All entries below must be retyped exactly, though pictures are to be skipped.

*** Dataset content ***

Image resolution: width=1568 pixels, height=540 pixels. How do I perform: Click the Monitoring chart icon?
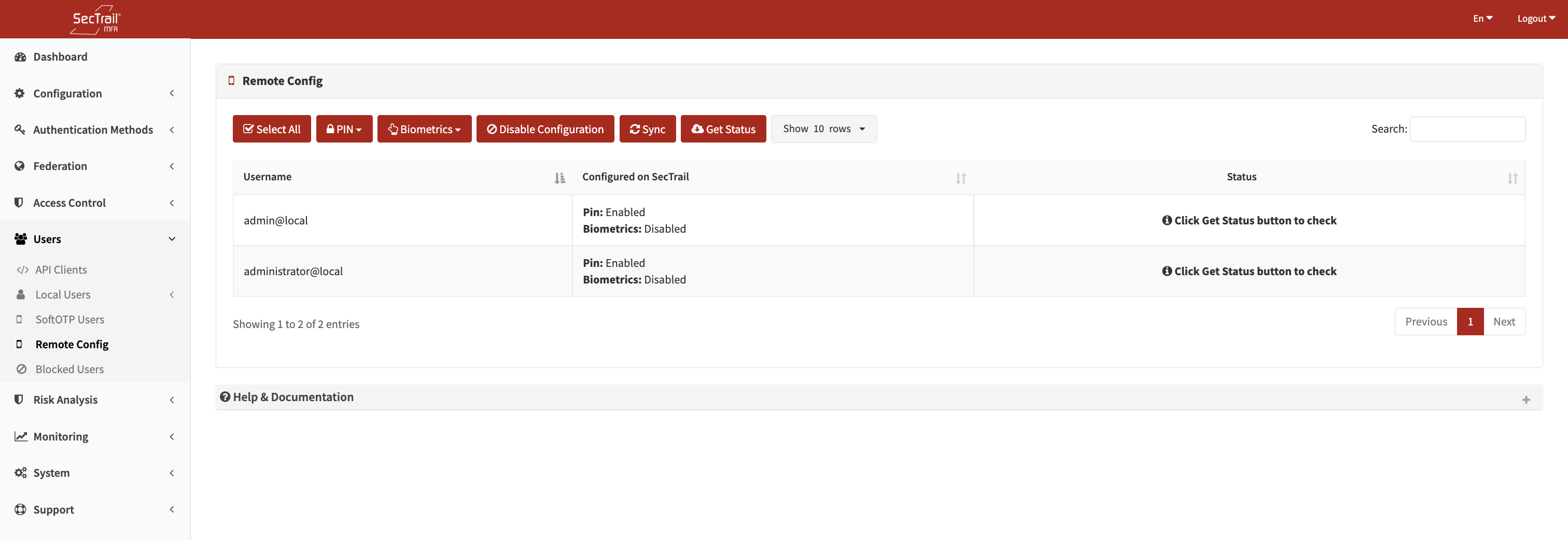click(21, 437)
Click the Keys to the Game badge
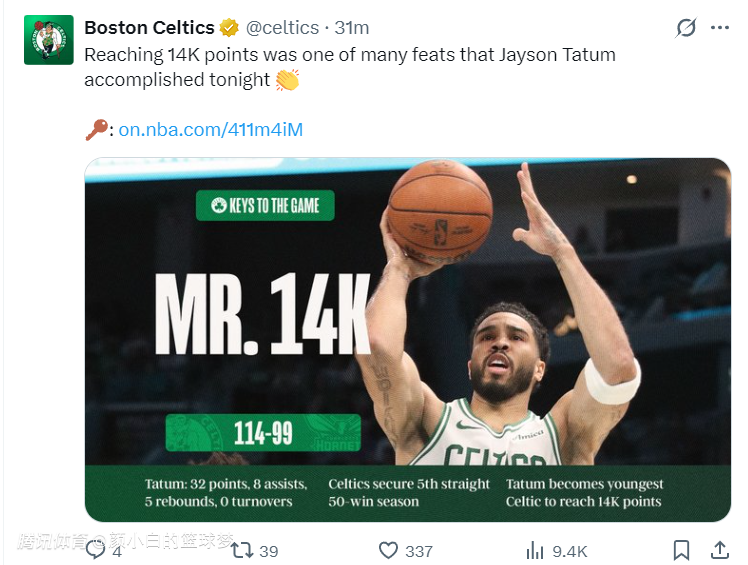The width and height of the screenshot is (748, 565). coord(265,206)
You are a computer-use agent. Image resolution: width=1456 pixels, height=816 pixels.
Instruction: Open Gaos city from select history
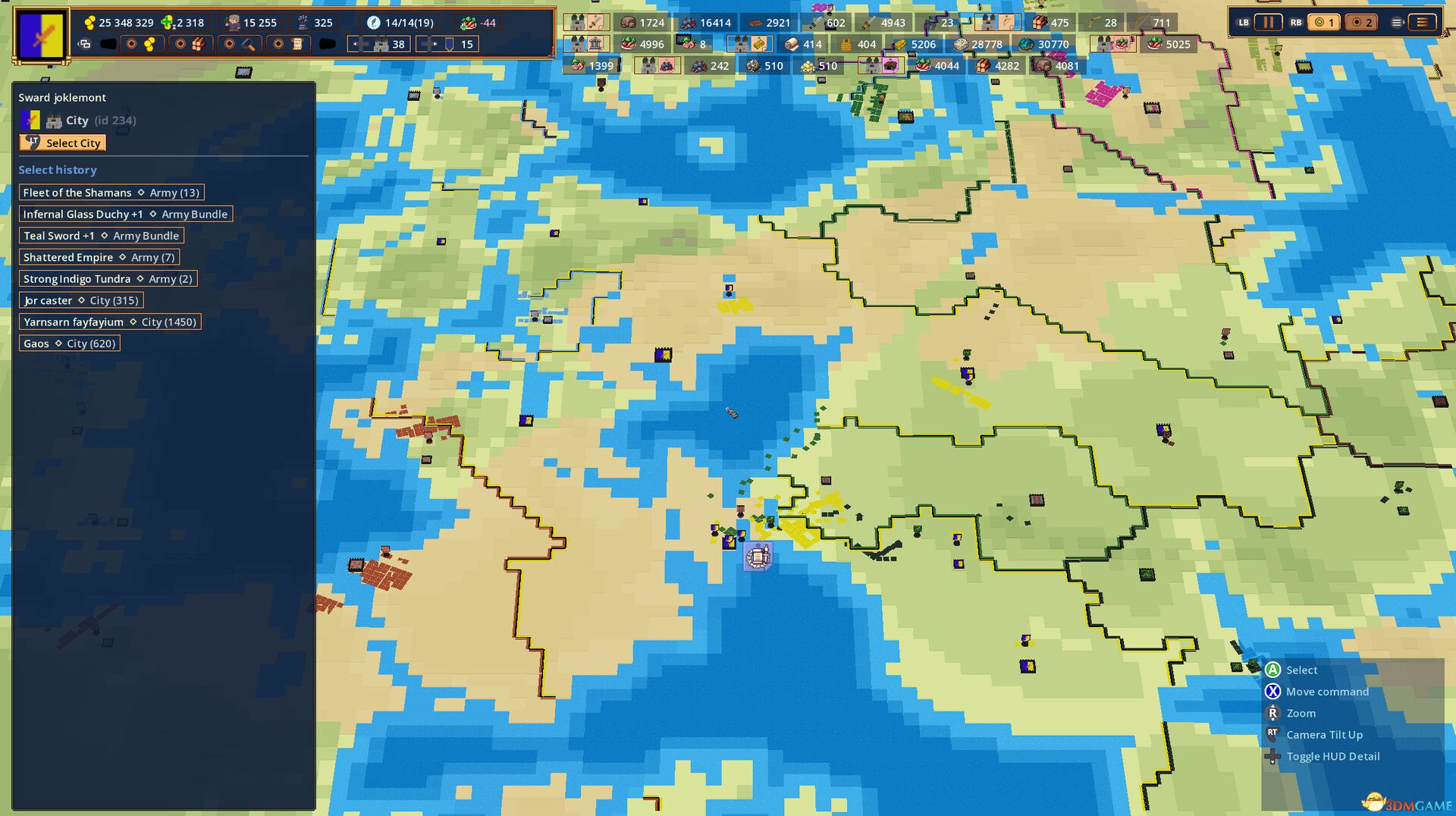pos(69,344)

*** End of Dataset content ***

## Result below
Image resolution: width=1568 pixels, height=540 pixels. How do I perform: Click the Monitoring chart icon?
click(21, 437)
Click the Keys to the Game badge
The width and height of the screenshot is (748, 565). coord(265,206)
You are a computer-use agent. Image resolution: width=1456 pixels, height=816 pixels.
Instruction: Open Gaos city from select history
pos(69,344)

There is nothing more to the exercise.